ASSIGNMENT
Return, from the material below, each line in which the word "hint" is present.

GIVEN ENTRIES
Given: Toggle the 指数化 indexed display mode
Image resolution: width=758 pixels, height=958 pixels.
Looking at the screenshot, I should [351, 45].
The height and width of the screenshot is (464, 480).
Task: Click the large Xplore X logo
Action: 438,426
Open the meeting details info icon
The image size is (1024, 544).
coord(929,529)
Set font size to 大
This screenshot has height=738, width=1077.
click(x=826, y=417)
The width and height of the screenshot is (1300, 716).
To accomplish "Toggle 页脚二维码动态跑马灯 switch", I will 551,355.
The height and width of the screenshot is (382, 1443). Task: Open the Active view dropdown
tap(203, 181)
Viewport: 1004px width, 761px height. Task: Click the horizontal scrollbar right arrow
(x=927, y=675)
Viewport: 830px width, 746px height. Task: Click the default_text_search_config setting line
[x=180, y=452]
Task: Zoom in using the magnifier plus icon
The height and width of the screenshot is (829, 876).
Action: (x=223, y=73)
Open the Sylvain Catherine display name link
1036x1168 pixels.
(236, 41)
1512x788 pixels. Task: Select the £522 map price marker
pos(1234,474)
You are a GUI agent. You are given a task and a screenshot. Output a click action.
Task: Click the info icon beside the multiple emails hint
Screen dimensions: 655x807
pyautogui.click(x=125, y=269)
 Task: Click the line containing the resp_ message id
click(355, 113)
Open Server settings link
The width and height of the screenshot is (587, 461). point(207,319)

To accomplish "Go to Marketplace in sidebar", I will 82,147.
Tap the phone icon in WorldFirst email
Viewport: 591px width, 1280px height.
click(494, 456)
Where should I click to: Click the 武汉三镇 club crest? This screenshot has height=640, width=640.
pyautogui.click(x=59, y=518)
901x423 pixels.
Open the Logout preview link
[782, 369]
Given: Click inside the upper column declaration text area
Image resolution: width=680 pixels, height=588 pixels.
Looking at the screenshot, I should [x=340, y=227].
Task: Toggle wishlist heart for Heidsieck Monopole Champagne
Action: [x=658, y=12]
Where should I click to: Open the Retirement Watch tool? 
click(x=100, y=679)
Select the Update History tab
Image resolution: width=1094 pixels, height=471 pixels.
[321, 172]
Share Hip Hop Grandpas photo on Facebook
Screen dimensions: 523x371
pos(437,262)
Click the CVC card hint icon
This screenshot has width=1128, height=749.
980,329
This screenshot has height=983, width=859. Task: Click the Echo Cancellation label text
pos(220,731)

RESPONSE TO THIS EXERCISE
Task: Click the info icon beside the multiple emails hint
Click the CVC card hint icon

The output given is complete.